Functional enrichment analysis (FEA)
To determine the biological mechanism associated with the gene signatures, differential gene expression was analyzed between groups using GO and KEGG analyses. Results showed that most of the DEGs were enriched in many molecular functions associated with ferroptosis, such as cell growth and redox ability (P< 0.05, Fig.6a, c). There were a lot of immune-related biological processes in the ICGC cohort (P＜0.05, Fig.6a). The mainly enriched biological processes or molecular functions in the TCGA cohort were immune functions, including T-helper 1 type immune response, mast cell activation, immune effector process, humoral immune response, and neutrophil activation (P＜0.05, Fig.6c). KEGG analysis results indicated that HIF−1 and PPAR signal channels were mainly enriched in both cohorts (P < 0.05, Fig.6b, d). Moreover, the relationship between risk score and immune status was explored. SsGSEA was used to quantitatively analyze the enrichment parts, related functions, or pathways of different immune cell subsets.

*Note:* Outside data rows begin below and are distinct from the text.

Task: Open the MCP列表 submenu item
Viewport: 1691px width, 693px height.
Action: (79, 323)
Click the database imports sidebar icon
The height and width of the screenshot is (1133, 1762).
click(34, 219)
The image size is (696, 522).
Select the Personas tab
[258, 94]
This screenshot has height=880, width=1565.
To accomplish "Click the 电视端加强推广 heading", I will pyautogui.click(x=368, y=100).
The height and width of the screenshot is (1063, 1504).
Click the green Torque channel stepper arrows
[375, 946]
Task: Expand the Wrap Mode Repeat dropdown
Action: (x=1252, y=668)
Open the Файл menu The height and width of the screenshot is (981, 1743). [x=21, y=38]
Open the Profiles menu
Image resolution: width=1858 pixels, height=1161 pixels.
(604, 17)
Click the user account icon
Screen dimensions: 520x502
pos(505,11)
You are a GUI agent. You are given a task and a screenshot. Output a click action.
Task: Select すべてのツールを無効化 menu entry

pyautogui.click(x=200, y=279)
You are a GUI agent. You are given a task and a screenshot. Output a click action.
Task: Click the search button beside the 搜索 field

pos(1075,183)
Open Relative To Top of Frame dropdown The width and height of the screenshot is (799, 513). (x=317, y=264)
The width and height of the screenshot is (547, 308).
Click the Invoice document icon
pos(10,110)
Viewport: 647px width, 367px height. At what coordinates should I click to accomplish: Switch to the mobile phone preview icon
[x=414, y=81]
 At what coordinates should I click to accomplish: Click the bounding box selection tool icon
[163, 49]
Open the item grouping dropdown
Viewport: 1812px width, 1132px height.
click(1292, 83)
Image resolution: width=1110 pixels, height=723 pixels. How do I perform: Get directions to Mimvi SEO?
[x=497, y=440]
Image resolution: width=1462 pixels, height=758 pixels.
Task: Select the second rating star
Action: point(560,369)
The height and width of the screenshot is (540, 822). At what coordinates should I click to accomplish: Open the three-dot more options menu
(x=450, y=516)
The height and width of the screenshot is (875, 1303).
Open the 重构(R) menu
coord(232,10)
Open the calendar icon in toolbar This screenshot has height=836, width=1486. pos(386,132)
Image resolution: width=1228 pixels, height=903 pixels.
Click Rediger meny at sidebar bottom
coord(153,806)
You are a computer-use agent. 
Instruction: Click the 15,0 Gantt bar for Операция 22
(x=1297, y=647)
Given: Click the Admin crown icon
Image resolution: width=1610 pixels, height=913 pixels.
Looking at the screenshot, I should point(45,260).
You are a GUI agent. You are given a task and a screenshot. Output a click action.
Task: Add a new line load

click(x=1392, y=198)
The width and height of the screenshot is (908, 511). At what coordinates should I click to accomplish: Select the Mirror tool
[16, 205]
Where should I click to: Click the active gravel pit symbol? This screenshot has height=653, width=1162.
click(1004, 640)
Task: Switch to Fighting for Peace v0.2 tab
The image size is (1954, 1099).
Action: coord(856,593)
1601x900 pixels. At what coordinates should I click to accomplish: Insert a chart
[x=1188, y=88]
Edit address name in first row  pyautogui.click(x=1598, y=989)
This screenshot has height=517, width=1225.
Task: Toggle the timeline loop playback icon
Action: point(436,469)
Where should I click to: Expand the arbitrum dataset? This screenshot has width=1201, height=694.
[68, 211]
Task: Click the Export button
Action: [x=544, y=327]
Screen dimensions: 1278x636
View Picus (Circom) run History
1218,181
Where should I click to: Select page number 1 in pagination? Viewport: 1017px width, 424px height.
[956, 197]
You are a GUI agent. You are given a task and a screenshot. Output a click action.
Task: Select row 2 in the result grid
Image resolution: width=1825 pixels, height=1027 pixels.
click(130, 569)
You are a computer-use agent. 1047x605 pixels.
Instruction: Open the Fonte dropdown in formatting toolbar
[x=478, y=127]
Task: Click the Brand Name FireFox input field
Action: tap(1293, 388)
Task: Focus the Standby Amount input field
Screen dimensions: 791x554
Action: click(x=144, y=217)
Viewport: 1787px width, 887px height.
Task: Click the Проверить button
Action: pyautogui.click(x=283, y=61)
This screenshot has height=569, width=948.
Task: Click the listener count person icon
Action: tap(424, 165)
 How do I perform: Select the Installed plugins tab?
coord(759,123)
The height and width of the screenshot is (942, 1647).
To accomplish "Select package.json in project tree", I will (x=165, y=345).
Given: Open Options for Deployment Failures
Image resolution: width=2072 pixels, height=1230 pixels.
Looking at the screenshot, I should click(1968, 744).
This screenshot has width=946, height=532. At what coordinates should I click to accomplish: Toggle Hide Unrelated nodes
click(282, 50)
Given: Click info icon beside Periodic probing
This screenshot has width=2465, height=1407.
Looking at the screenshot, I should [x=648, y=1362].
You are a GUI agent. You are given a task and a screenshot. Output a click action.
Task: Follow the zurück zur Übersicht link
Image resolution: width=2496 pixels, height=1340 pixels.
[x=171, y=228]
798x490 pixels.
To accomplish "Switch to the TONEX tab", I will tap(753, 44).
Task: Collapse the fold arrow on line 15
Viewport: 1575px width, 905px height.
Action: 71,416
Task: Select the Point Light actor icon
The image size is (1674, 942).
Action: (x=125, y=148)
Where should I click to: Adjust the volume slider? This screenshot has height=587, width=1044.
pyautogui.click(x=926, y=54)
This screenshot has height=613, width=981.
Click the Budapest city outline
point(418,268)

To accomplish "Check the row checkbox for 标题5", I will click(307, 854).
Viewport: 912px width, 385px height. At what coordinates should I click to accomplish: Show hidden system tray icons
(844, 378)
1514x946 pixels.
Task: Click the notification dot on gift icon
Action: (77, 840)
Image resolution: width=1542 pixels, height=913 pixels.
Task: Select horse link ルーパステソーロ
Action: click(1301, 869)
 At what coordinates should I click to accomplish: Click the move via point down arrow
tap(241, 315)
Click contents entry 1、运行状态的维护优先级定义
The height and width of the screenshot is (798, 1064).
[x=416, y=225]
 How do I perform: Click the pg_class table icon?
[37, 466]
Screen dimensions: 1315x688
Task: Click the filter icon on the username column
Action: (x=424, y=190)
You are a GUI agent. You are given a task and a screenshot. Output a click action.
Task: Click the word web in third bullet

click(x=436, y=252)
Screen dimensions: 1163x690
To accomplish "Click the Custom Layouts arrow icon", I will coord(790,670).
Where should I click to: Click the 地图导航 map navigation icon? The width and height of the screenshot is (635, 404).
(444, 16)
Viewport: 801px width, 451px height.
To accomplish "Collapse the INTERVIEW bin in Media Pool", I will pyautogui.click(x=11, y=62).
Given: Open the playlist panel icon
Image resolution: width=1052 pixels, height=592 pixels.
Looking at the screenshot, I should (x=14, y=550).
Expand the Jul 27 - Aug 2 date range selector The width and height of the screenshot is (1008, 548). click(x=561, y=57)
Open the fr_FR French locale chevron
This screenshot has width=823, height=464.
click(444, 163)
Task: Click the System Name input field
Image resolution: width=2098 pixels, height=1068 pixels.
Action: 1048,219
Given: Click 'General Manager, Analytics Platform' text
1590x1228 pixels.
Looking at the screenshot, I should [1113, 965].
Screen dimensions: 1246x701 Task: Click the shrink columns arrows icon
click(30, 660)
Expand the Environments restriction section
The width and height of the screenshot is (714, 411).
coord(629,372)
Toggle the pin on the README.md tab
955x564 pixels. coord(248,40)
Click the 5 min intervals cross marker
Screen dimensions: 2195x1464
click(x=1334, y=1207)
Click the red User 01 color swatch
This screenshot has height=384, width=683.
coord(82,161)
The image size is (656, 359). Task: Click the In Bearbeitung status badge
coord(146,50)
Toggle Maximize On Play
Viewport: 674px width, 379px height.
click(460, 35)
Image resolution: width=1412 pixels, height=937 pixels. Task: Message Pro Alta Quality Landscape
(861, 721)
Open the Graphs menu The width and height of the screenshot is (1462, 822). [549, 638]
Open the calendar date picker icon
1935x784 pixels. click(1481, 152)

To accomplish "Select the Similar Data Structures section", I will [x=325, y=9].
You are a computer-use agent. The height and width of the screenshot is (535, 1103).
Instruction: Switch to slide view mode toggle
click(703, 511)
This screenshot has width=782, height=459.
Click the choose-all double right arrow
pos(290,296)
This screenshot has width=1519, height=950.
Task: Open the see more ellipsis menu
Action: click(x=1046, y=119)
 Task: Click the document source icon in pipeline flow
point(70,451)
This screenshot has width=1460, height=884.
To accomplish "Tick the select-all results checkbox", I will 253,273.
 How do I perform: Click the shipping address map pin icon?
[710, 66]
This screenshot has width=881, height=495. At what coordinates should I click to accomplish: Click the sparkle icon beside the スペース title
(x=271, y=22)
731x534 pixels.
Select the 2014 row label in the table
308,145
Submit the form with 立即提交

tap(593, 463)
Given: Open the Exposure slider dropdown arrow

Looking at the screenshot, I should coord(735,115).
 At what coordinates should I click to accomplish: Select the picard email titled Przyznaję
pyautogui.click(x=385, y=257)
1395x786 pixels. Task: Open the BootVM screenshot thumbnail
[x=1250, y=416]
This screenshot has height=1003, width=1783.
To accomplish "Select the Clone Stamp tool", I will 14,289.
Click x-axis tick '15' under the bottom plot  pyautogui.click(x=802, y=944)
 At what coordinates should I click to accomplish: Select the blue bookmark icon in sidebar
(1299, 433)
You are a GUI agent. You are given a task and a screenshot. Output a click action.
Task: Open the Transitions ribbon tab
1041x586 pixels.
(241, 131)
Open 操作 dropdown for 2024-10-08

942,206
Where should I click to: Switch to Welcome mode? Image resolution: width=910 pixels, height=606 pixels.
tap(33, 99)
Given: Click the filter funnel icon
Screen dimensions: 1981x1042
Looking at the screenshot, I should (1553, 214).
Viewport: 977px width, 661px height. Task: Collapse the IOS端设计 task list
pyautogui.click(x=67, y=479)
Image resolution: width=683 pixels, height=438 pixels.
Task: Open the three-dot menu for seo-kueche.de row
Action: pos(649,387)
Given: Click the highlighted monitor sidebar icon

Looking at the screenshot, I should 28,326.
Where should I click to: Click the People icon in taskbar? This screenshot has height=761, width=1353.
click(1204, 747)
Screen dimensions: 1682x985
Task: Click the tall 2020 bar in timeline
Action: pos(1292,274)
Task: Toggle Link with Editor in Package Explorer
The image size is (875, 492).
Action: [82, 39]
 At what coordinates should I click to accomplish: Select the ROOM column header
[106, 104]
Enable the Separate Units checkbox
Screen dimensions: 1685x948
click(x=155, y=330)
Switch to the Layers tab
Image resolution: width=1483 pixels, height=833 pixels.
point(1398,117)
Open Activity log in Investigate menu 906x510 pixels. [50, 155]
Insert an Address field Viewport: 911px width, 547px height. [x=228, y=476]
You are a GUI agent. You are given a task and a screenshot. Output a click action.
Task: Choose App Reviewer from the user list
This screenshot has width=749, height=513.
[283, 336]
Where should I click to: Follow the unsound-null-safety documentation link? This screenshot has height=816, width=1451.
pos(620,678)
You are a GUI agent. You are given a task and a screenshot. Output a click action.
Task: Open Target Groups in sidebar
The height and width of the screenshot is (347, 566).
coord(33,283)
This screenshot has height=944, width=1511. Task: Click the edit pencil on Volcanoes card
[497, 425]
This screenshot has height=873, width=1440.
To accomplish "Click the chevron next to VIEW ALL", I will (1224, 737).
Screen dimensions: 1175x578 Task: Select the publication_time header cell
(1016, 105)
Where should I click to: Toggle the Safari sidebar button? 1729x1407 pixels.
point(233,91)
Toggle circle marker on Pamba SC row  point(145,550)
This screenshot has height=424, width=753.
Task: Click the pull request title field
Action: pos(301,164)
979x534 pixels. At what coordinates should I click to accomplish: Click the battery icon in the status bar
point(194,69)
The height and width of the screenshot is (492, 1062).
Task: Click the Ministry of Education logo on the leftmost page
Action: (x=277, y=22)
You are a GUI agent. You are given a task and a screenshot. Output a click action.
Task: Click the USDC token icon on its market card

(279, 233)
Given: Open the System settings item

In the ICGC cohort, there were significant differences between different risk score groups with regard to the process of antigen presentation, including dendritic cells (DCs) score. There were also significant differences in macrophage and Th2_cells scores between different risk score groups (P< 0.05, Fig.7a-b). In addition, type II IFN response scores were lower, and MHC _ I scores was higher in the high-risk group (P< 0.05, Fig.7a-b). With regard to the macrophage score, significant differences were found in the TCGA cohort (P< 0.05, Fig7c-d).